Our Data Science team currently requires the need to run large Spark clusters for training, data analysis and experimentation (PySpark). We also have the need to run on GPU for training Deep Learning models. We are also providing the ability to run other frameworks such as Dask to help with analysis and training although most currently prefer Spark.

We are currently able to handle scaling requirements for these workloads by utilizing Node groups for each of our different workloads. Node groups, paired with Cluster Autoscaler which is discussed more later, allows for us to provide a diverse set of Nodes that serves a specific set of workloads. It’s within these Node groups that we are able to define hardware requirements (CPU, Memory, GPU, disk, etc …), whether On-Demand or Spot, Node labels and most importantly taints and tolerations. These taints and tolerations allow for us to get the most out of these nodes and allow ONLY for a specific workload to run on them.

Let’s take a look at our Spark Executor Node group as an example:

apiVersion: v1
kind: Node
metadata:
  labels:
    node.kubernetes.io/instance-type: m6i.4xlarge
    owner: datascience
    role: spark-executor
spec:
  taints:
  - effect: NoSchedule
    key: dedicated
    value: spark-executor

Above is a snippet of a Spark Executor node. As you can see this particular node is given a specific label with “role” and also has a taint with “NoSchedule” with a specific key value. You can also see the label used to instance type which fulfills hardware requirements. With the Node groups above we are then able to use a NodeSelector along with a toleration within a pod, deployment, statefulset, job, etc… this will ensure that only the Spark Executor workload is run on that particular node when a pod is created. Also important to note is what you specify for resource requests and limits but more on that later when we discuss Cluster Autoscaler. Below is an actual podTemplate we use for this Spark Executor Node group:

apiVersion: v1
kind: Pod
metadata:
  labels:
    role: spark-executor
spec:
  nodeSelector:
    role: spark-executor
  tolerations:
    - key: "dedicated"
      operator: Equal
      value: "spark-executor"
      effect: "NoSchedule"

As a team, We are responsible for not only building and training models but also responsible for serving them. This could be done in batch or by a long living API service. As a lean team we are also responsible for building any API that needs to sit in front of our models as some preprocessing is sometimes needed. These APIs need to be highly available and reliable under heavy load. Using Kubernetes provides us with two key components for high availability. It provides us with self healing pods and provides us with Horizontal Pod Autoscaling.

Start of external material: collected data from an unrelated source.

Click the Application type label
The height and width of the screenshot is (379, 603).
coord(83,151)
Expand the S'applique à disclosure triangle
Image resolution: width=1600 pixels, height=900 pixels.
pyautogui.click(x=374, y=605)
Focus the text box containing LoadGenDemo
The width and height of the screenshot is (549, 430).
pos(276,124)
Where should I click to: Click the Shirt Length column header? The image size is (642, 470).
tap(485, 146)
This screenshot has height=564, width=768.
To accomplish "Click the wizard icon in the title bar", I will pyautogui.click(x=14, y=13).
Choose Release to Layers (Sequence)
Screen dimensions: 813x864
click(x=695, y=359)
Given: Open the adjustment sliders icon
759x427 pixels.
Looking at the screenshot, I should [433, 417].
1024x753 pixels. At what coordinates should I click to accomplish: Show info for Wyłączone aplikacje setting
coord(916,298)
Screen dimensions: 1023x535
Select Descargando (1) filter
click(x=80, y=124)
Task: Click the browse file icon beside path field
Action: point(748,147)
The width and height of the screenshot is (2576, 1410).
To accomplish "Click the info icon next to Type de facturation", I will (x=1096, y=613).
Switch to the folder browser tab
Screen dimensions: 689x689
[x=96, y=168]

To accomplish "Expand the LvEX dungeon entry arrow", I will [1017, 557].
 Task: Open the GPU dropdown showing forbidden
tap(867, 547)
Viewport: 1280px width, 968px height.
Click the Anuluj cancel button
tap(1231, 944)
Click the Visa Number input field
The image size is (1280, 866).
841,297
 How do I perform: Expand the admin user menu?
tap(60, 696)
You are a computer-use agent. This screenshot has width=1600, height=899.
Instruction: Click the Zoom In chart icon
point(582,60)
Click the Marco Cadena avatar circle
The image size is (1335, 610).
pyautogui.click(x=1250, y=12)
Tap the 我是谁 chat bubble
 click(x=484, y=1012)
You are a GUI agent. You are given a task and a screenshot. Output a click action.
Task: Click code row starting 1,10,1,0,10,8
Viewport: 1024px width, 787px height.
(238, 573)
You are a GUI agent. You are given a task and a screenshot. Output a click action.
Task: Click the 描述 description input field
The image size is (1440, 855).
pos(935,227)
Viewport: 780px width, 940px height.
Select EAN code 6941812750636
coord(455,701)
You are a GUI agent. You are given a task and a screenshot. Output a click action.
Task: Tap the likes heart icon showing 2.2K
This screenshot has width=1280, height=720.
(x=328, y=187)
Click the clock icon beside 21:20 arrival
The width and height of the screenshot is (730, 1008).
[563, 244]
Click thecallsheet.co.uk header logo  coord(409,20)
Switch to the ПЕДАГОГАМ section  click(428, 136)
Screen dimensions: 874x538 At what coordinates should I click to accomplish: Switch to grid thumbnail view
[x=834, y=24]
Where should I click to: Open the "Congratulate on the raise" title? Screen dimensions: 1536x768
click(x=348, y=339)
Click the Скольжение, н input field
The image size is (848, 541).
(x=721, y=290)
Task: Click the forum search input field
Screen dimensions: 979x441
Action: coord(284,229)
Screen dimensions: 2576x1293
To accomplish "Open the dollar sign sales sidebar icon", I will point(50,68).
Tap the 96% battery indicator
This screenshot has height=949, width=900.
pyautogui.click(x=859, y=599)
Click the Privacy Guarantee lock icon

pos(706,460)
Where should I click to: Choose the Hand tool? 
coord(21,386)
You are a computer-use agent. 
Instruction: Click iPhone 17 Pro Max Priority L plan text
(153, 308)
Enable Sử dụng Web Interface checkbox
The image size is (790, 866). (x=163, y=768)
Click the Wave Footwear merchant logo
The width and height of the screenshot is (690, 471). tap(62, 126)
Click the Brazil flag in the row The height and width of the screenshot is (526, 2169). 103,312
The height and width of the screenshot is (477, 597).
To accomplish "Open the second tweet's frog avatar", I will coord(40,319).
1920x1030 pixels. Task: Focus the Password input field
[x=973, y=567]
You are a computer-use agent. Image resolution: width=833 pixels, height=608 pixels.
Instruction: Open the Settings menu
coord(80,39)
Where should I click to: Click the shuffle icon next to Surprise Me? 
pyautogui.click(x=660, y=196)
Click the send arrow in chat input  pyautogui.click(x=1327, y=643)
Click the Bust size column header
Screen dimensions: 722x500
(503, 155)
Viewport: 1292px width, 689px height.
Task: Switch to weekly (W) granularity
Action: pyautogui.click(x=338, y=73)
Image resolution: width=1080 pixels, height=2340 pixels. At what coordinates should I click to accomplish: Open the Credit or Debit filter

If a Node or a pod goes into an “Unhealthy” state, Kuberetes will handle redeploying our service until a “Healthy” state is achieved automatically and requires no interaction from a user. This includes during deployments as well. Kubernetes will never allow for too many of our pods to go into an Unhealthy state before terminating older pods.

High Availability and Pod Autoscaling

When our model services are under heavy load and need to scale up additional pods to handle the heavy load, we rely on the Horizontal Pod Autoscaler (HPA). We base scaling these pods on CPU utilization because of the computations needed when our models are making predictions. Below is an example HPA for one of our models:

apiVersion: autoscaling/v2beta2
kind: HorizontalPodAutoscaler
metadata:
  name: ml-model
  namespace: ml-model
  labels:
    app: ml-model
spec:
  scaleTargetRef:
    apiVersion: apps/v1
    kind: Deployment
    name: ml-model
  minReplicas: 3
  maxReplicas: 15
  metrics:
  - type: Resource
    resource:
      name: cpu
      target:
        type: Utilization
        averageUtilization: 70

If CPU utilization begins to hit close to an average of 70%, we allow for HPA to deploy additional pods to handle the CPU load and back down again when utilization is down.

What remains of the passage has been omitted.